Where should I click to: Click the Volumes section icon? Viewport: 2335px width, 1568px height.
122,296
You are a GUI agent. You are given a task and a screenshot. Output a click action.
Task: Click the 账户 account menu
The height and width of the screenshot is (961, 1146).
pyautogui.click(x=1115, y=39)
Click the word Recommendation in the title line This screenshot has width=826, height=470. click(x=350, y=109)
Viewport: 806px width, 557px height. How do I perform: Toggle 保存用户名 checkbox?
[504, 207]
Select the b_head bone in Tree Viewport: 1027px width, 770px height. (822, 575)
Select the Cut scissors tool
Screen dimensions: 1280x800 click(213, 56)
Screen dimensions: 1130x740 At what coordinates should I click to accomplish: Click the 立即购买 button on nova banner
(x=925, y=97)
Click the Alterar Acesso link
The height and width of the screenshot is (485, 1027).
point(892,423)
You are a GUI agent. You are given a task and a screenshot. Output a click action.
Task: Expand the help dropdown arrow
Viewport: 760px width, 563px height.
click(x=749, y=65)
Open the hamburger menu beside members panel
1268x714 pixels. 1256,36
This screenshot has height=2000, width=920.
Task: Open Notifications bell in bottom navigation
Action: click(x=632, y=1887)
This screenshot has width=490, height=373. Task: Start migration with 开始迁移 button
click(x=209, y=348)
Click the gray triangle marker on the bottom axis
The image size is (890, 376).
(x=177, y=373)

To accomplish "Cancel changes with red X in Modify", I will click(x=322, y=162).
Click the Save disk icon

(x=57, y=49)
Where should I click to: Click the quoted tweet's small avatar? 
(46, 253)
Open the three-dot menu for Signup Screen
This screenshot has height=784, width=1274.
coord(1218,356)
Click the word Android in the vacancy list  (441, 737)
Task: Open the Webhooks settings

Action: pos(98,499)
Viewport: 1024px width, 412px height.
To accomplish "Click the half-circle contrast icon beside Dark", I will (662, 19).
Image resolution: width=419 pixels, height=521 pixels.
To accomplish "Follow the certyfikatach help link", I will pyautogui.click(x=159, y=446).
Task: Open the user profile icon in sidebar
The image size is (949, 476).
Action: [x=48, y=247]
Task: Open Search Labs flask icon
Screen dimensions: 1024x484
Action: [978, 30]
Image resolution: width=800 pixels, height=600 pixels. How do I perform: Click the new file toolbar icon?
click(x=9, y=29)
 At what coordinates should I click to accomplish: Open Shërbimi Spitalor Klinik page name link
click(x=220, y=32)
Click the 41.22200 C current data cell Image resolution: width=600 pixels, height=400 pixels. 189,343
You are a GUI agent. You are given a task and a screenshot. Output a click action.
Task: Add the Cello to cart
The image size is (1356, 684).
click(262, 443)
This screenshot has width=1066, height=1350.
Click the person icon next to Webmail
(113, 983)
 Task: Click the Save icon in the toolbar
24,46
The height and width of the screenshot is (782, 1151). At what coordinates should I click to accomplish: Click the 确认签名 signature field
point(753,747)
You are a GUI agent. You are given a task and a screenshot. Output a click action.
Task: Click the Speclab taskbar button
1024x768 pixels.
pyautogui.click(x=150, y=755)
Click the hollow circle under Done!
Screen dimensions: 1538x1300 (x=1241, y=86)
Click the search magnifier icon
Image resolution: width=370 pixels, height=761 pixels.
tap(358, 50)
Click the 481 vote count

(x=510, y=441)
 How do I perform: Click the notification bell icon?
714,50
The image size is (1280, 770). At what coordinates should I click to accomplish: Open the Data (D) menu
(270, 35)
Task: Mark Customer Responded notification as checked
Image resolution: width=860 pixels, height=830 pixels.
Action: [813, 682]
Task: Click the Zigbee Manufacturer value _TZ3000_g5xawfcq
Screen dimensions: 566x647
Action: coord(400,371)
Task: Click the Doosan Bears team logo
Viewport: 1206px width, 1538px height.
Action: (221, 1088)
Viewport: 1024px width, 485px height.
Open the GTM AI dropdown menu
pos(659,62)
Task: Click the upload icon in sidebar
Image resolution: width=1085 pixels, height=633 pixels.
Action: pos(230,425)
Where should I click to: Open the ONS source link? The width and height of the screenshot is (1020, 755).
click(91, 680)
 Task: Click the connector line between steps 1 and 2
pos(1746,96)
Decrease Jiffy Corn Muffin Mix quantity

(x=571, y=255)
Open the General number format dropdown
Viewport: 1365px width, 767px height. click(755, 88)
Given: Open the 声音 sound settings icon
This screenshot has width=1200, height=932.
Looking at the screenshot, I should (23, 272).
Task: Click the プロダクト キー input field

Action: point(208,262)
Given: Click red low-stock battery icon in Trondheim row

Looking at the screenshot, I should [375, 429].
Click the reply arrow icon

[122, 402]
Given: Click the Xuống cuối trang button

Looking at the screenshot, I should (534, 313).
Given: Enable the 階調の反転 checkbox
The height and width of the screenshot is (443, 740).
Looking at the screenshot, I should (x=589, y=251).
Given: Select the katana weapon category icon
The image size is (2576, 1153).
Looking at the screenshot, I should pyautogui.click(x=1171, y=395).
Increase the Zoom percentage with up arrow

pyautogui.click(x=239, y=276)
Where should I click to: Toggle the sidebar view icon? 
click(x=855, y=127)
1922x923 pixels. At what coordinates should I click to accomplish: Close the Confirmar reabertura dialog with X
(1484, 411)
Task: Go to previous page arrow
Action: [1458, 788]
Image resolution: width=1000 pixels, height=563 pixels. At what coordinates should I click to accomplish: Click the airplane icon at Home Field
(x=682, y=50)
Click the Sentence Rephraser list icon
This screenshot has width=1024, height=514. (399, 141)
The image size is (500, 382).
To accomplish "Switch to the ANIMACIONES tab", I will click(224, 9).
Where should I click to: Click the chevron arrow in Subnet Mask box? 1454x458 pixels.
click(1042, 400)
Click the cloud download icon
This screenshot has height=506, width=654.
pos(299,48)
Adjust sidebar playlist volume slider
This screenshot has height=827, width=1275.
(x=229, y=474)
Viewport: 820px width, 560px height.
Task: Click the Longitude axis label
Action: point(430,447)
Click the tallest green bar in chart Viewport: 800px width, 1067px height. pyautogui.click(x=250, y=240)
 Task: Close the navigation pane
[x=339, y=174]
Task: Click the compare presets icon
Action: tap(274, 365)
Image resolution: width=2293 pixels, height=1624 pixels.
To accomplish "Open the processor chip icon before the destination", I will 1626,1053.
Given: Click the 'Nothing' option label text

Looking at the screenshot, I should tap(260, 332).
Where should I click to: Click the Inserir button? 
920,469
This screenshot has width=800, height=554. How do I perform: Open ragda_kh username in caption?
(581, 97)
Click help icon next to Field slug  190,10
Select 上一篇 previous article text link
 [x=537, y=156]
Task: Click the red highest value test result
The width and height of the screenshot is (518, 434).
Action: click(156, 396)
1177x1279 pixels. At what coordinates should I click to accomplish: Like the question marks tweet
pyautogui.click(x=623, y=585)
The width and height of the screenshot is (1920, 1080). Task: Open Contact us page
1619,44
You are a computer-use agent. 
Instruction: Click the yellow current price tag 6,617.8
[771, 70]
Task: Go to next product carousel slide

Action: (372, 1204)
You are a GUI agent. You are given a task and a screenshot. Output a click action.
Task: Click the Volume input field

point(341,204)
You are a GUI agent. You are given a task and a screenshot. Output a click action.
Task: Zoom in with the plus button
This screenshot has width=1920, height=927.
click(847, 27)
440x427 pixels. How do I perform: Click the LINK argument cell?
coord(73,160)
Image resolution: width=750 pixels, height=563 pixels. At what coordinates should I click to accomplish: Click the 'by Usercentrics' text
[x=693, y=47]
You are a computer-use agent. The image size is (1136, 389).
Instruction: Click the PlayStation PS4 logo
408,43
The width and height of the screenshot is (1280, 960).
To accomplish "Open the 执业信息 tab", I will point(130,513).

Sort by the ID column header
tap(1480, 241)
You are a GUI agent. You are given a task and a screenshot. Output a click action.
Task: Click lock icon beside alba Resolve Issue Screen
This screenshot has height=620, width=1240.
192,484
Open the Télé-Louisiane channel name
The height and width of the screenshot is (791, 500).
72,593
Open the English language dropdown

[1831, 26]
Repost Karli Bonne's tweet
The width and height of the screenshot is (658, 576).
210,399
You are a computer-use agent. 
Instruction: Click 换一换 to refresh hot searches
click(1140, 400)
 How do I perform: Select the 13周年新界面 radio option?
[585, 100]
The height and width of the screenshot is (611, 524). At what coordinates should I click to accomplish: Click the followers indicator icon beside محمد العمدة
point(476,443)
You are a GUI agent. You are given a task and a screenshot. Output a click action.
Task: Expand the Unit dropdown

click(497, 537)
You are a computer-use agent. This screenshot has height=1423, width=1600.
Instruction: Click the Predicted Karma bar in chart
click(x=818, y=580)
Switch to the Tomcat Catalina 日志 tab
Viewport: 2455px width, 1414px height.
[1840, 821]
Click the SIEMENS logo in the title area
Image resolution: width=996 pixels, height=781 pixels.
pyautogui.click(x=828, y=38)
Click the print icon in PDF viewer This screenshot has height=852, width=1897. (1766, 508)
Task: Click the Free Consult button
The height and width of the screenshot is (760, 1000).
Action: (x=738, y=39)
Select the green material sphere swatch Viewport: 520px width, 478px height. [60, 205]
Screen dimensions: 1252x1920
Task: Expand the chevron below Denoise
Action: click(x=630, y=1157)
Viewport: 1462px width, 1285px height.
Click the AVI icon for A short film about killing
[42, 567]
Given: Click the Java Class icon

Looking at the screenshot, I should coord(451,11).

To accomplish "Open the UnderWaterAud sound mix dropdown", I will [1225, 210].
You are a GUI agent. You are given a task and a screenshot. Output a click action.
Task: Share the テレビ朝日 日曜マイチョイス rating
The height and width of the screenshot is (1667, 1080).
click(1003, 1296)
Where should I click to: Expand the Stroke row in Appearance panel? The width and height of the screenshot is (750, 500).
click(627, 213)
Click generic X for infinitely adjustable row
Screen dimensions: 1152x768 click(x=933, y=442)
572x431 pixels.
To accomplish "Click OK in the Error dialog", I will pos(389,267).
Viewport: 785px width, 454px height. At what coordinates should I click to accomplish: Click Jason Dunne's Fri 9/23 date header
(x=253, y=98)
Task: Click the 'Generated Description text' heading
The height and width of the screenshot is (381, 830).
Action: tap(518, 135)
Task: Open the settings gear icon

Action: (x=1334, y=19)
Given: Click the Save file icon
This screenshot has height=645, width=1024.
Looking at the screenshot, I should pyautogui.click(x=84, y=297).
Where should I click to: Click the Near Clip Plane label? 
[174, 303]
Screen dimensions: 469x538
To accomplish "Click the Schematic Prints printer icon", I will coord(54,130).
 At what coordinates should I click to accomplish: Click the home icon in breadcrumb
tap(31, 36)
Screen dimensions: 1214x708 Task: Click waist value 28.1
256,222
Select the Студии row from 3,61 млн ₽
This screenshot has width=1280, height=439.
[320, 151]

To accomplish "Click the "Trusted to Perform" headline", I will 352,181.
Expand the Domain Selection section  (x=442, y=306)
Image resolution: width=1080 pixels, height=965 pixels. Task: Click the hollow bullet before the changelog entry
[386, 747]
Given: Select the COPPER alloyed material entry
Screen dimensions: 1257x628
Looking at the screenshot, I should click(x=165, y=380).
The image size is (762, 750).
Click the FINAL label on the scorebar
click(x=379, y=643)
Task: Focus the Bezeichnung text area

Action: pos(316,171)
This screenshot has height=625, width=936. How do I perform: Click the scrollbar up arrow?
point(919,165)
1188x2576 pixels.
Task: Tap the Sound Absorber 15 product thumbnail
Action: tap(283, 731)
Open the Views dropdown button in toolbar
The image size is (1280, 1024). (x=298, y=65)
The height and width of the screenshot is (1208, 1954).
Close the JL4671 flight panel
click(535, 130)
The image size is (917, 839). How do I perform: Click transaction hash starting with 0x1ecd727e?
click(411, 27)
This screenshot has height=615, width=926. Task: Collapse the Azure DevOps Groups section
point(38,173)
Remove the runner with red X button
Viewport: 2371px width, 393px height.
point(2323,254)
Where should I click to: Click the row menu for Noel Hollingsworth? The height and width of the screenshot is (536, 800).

----

*Work instructions*. Going back over the entries above, copy word for word every line from the one that has "Where should I click to: Toggle" on through the one that has "Click the tallest".

*Solution below*.
Where should I click to: Toggle the sidebar view icon? 
click(x=855, y=127)
1922x923 pixels. At what coordinates should I click to accomplish: Close the Confirmar reabertura dialog with X
(1484, 411)
Task: Go to previous page arrow
Action: [1458, 788]
Image resolution: width=1000 pixels, height=563 pixels. At what coordinates should I click to accomplish: Click the airplane icon at Home Field
(x=682, y=50)
Click the Sentence Rephraser list icon
This screenshot has width=1024, height=514. (399, 141)
The image size is (500, 382).
To accomplish "Switch to the ANIMACIONES tab", I will click(224, 9).
Where should I click to: Click the chevron arrow in Subnet Mask box? 1454x458 pixels.
click(1042, 400)
Click the cloud download icon
This screenshot has height=506, width=654.
pos(299,48)
Adjust sidebar playlist volume slider
This screenshot has height=827, width=1275.
(x=229, y=474)
Viewport: 820px width, 560px height.
Task: Click the Longitude axis label
Action: point(430,447)
Click the tallest green bar in chart Viewport: 800px width, 1067px height. pyautogui.click(x=250, y=240)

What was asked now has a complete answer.